Some patients had severe asthma with multiple rescues, bronchiectasis, post-tracheotomy, post-pneumolobectomy, severe pulmonary damage, even as candidate for lung transplantation. After diagnosis was confirmed and radiofrequency applied, all had dyspnea relief although without distinctive improving parenchymal damage [
7,
36]. More effective anti-reflux procedure, such as the ones we advocated, the laparoscopic fundoplication plus highly selective vagotomy [
37] and laparoscopic Roux-en-Y jejunum diversion [
38] has also been applied in our practice with encouraging outcome.
As a matter of fact, we feel that all means in benefit to reduce reflux regarding in either volume or duration or frequency or height or acid generation would thus all offset the insult of trans-nozzle spray, which would all be effective to treat respiratory puzzles induced by GER. Acid inhibition dose not solve the patulous cardia, but radiofrequency and laparoscopic fundoplication do.
Debate
Recently, a guideline issued by the
American Journal of Gastroenterology [
12] suggested that surgery should generally not be performed to treat extraesphageal symptoms of GERD in patients who do not respond to acid suppression with a PPI. However, it seems as a paradox to us and as we described aforementioned that PPI and surgery for anti-reflux have substantially two different mechanisms.
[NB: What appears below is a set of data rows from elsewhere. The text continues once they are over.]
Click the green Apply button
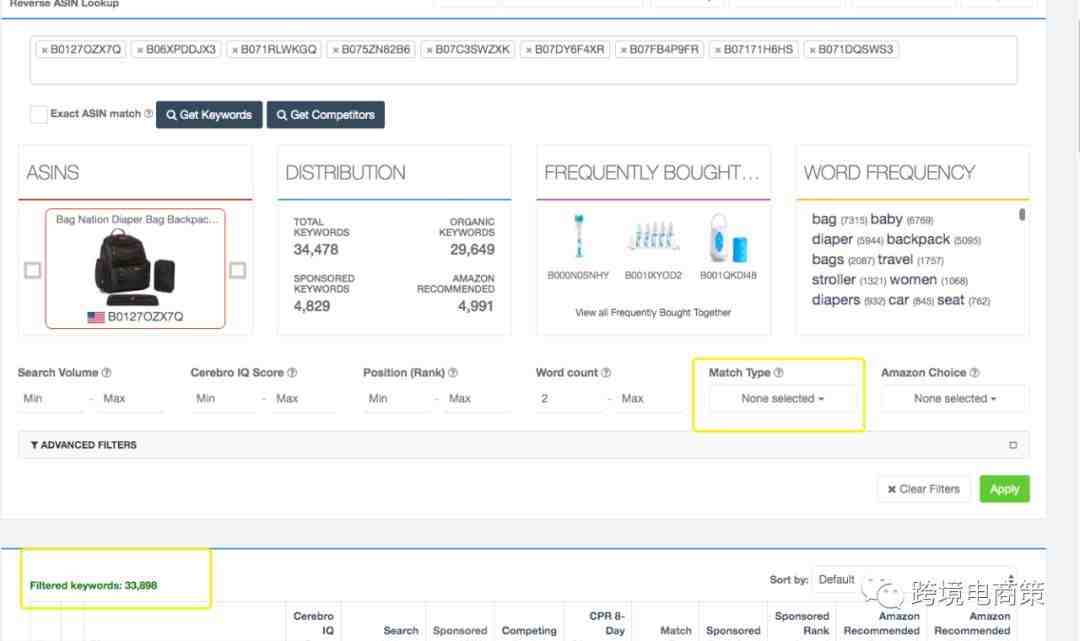 click(x=1004, y=489)
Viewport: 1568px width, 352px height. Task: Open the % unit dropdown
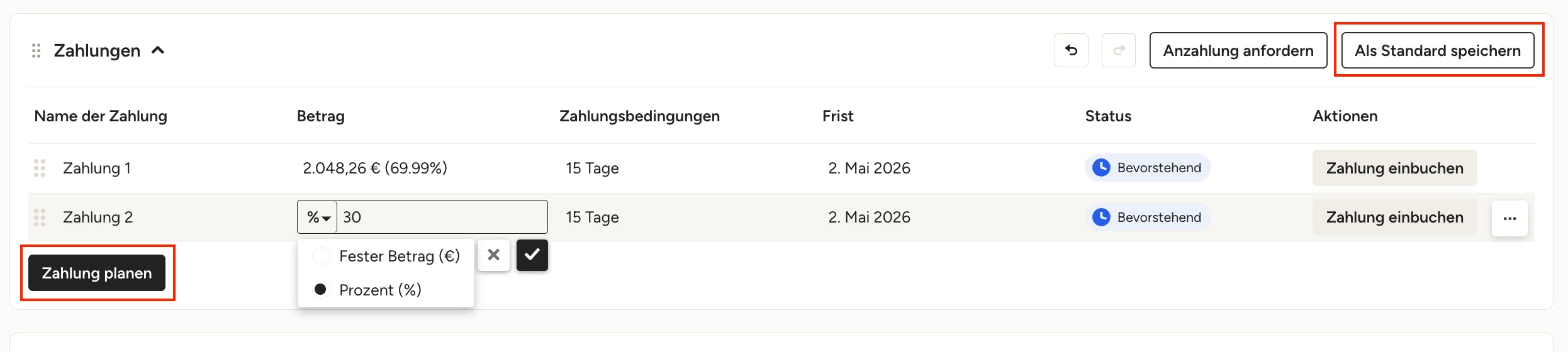pyautogui.click(x=318, y=217)
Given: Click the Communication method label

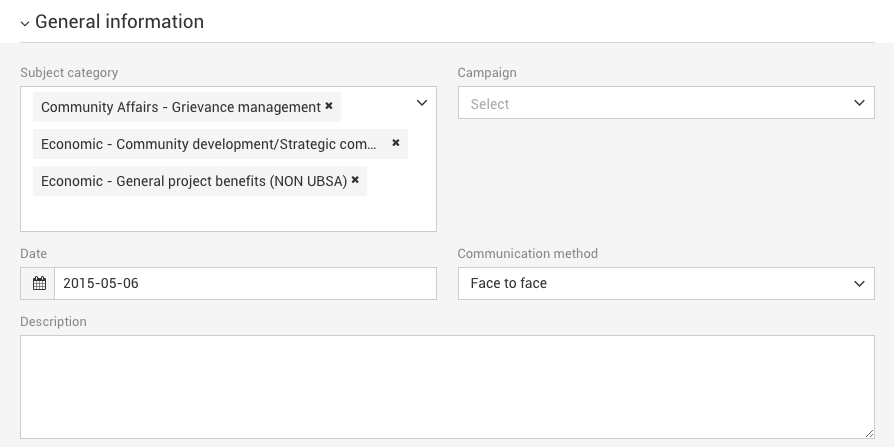Looking at the screenshot, I should point(527,254).
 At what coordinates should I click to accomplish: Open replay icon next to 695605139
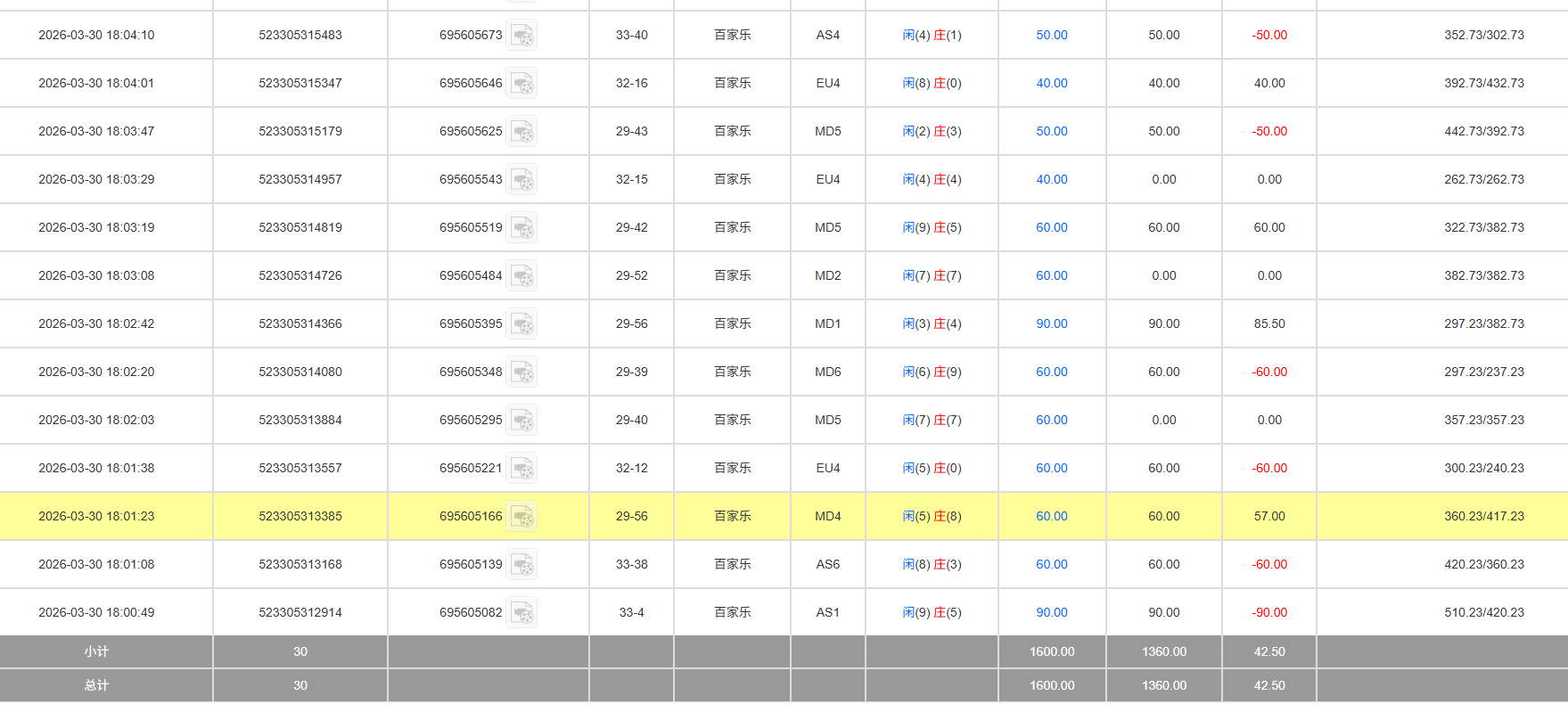click(x=521, y=565)
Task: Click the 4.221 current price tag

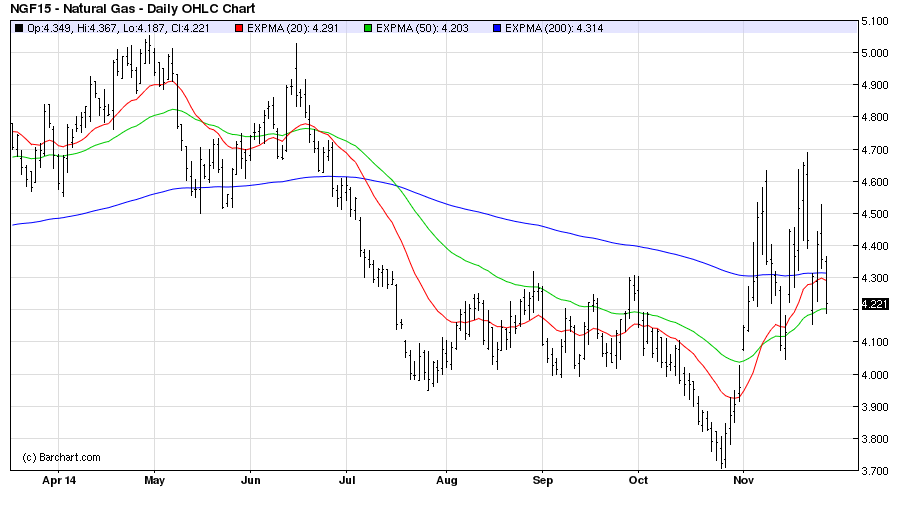Action: [875, 306]
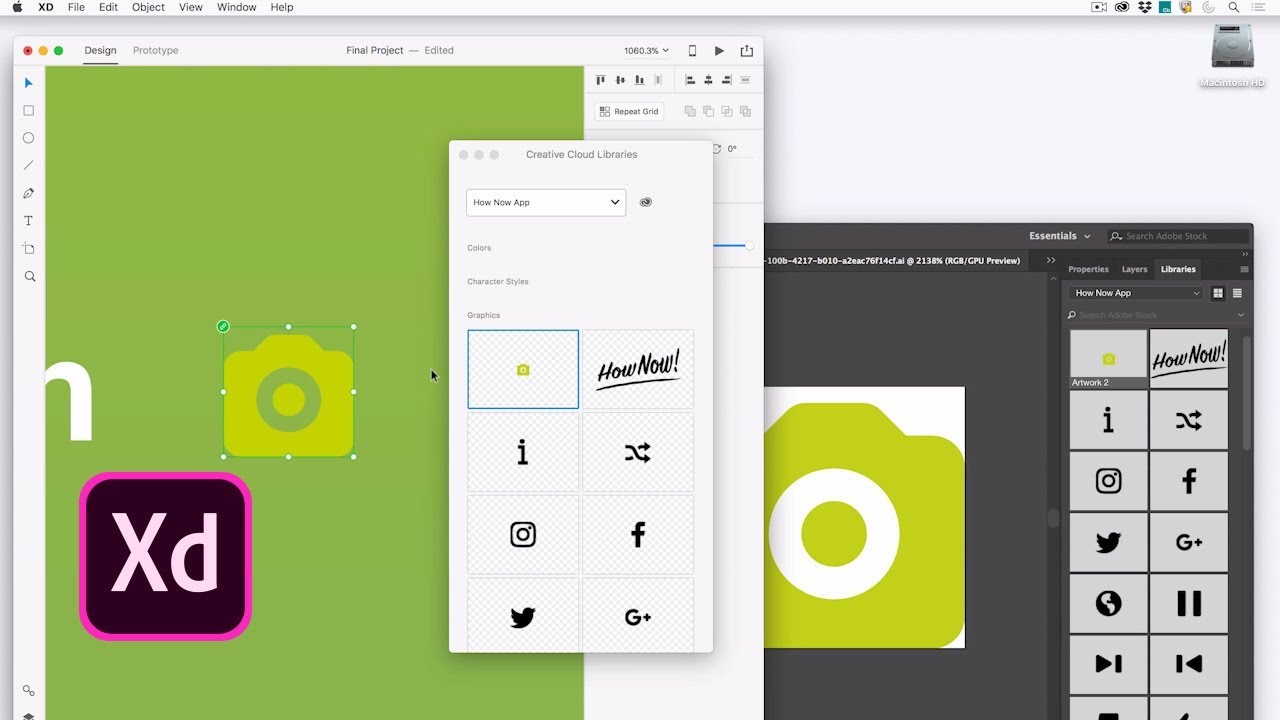Activate the Zoom tool
Viewport: 1280px width, 720px height.
(x=28, y=276)
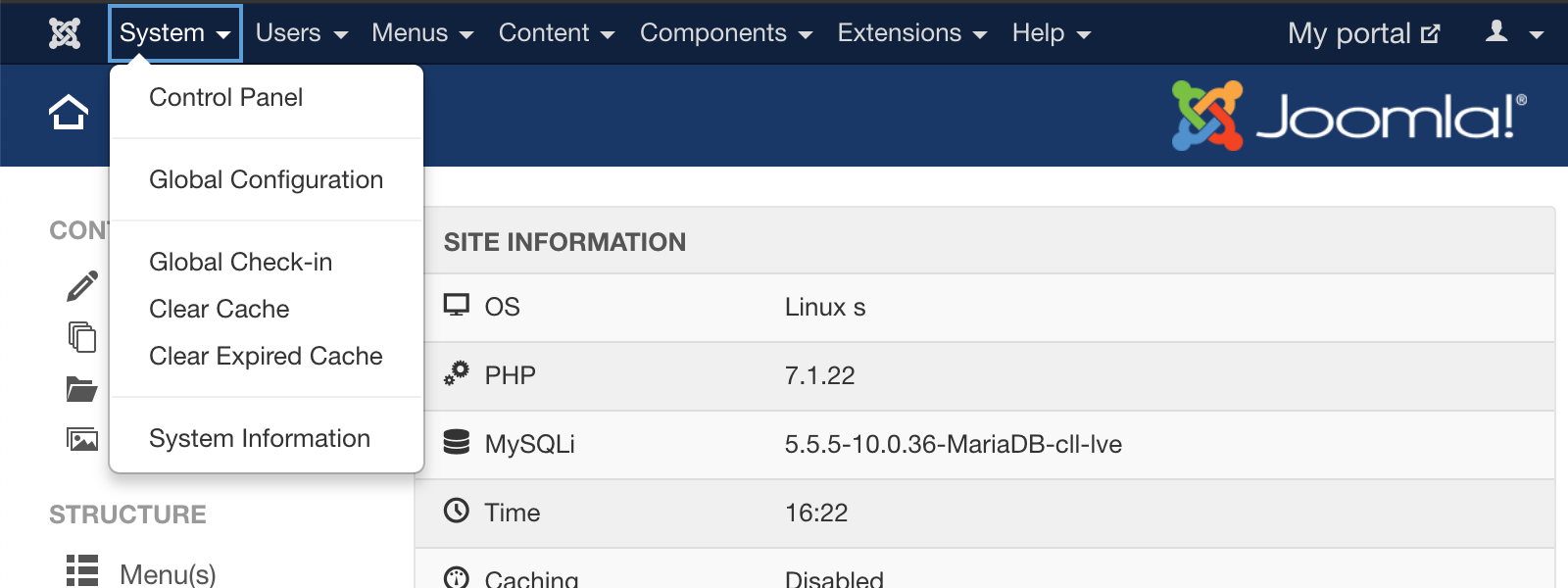This screenshot has height=588, width=1568.
Task: Click the folder icon in the sidebar
Action: [81, 389]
A failure of PPI may only means acid inhibition for reflux cannot eliminate the airway insult to result in a therapeutic effect, indeed, you may very easily think about if what the patient has is a neutral or even alkaline reflex, what will PPIs do for that. However, the surgical intervention restores the anti-reflux barrier to prevent GER from its generating, which is to benefit from its origin to offset the gastroesophageal-airway insult. Thus we suggest that the patient who has extraesophageal symptoms and does not respond to acid suppression with PPIs is still suitable for radiofrequency or surgery, if no other contraindications.
Summary
Some of the mainstream clinical and research body still consider asthma is a no cure disorder, although the diagnostic test, medical therapy and basic research had made real progress in the past 200 years [
39]. However, we suggest there is a kind of patients who suffer from a pure GER induced severe asthma. That is to say, this is a kind of different asthma caused by trans-nozzle spray from GER. This could be effectively treated by means of treating GER by fixation of the patulous cardia through radiofrequency or fundoplication. After all, the GER induced airway problems is a different treatable entity [
40]. As soon as a purely GER induced severe asthma is diagnosed, a good outcome is almost obtained with proper regime; though some patients may suffer from GER insult and allergic bronchial asthma as well, how to treat that combination is a topic for further study.
Compliance with ethics guidelines
Zhonggao Wang, Zhiwei Hu, Jimin Wu, Feng Ji, Hongtao Wang, Yungang Lai, Xiang Gao, Yachan Ning, Chengchao Zhang, Zhitong Li, Weitao Liang, and Jianjun Liu declared no potential conflicts of interest with respect to the research, authorship, and/or publication of this article. The author(s) received no financial support for the research, authorship, and/or publication of this article. This manuscript does not involve a research protocol requiring approval by the relevant institutional review board or ethics committee.